Viele hatten geglaubt, dass die große Mehrheit der Frauen Hillary Clinton wählt
2016 etwa, als Hillary Clinton für das Präsidentschaftsamt kandidierte, hätten viele Menschen geglaubt, dass die große Mehrheit der Wählerinnen für Clinton stimmen würde. Schließlich kämpfte erstmals eine Frau um den Job im Oval Office – und ihr Gegenkandidat war eben Donald Trump. „Er war schließlich dafür bekannt, frauenfeindlich zu sein“, sagt Wolbrecht. Die Annahme damals also: Die weitaus überwiegende Mehrheit der Frauen wird Clinton wählen. Und nicht Trump. So klar war der Vorsprung Clintons bei den Wählerinnen eben doch nicht. Von den weißen Frauen wählte 2016 sogar über die Hälfte Donald Trump – trotz weiblicher Gegenkandidatin.
Nun indes scheint die Stimmung zu kippen – vor allen in den Vororten, früher vielerorts fest in republikanischer Hand. Trump weiß das und versucht nun, noch ein bisschen Boden gut zu machen. Bei einer Wahlkampfveranstaltung im US-Bundesstaat Pennsylvania warb er ganz besonders um die Stimmen der Frauen. „Vorstadtfrauen, würdet ihr mich bitte mögen?“, sagte er vor Kurzem bei dem Auftritt in Johnstown. „Ich habe eure verdammte Nachbarschaft gerettet, okay?“ Damit spielte Trump auf die Abschaffung einer Regelung aus der Zeit seines Amtsvorgängers Barack Obama an, die mehr Wohnungen für Geringverdiener in den Vorstädten geschaffen hatte. Offenbar nicht das gewünschte Klientel in solchen Wohngebieten.

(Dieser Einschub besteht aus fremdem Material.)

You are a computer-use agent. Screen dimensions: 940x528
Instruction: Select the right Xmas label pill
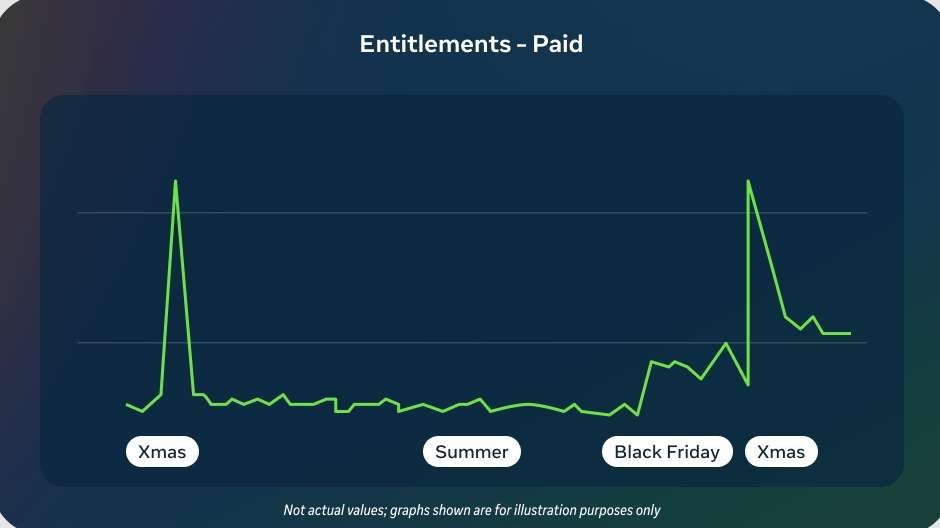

Pennsylvania ist einer der sogenannten Swing States, in denen weder die Republikaner noch die Demokraten auf eine klare Mehrheit zählen können. Deshalb wird hier besonders stark um die Gunst der Wähler gerungen.
Joe Biden kommt bei vielen Wählerinnen besser an als Donald Trump
Trumps demokratischer Herausforderer Joe Biden liegt bei den Wählerinnen in Pennsylvania deutlich vorne. Laut einer Umfrage der Monmouth-Universität im Bundesstaat New Jersey von Anfang Oktober würden nur rund 35 Prozent der befragten Frauen für Trump stimmen, 61 Prozent hingegen für Biden. In Florida sieht es der Umfrage zufolge ganz ähnlich aus. 60 Prozent der Frauen sprechen sich für Biden aus, im September war es noch 53.

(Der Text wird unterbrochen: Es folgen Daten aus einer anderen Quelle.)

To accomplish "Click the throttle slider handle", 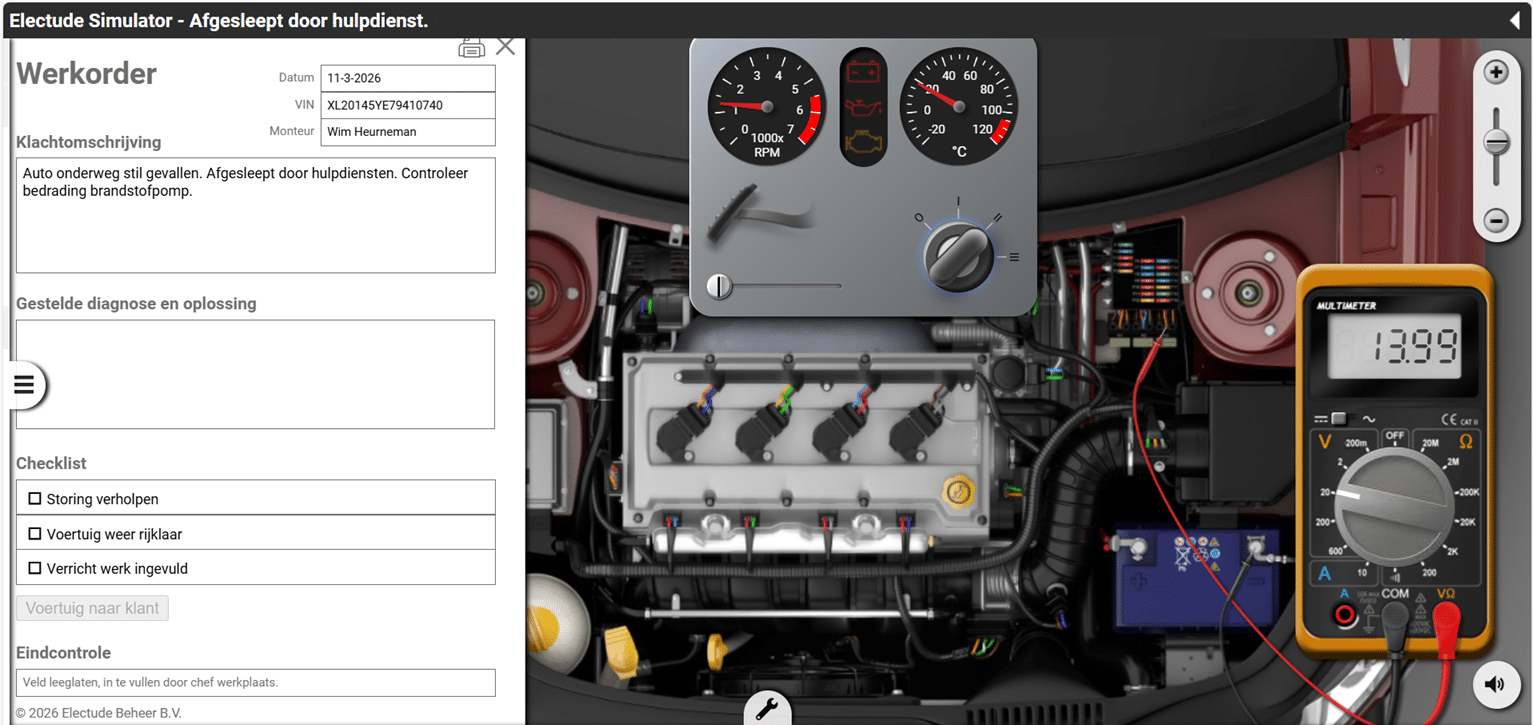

Dass Biden bei vielen Frauen besser ankommt – liegt das vielleicht auch an Kamala Harris, Bidens charismatischer Kandidatin für die Vizepräsidentschaft? Politikwissenschaftlerin Wolbrecht dämpft derlei Erwartungen. „Man kann nicht sagen, dass Frauen generell Frauen wählen. Wenn man Republikanerin ist und sieht, dass die Demokraten mit einer Frau ins Rennen gehen, dann wird man nicht sagen: Ich teile zwar die Überzeugungen der Republikaner, werde aber die Frau wählen, weil ich selbst eine Frau bin.“ Abgesehen davon würden die Vize-Kandidaten bei der Entscheidung der Wähler ohnehin keine allzu große Rolle spielen, sagt Wolbrecht.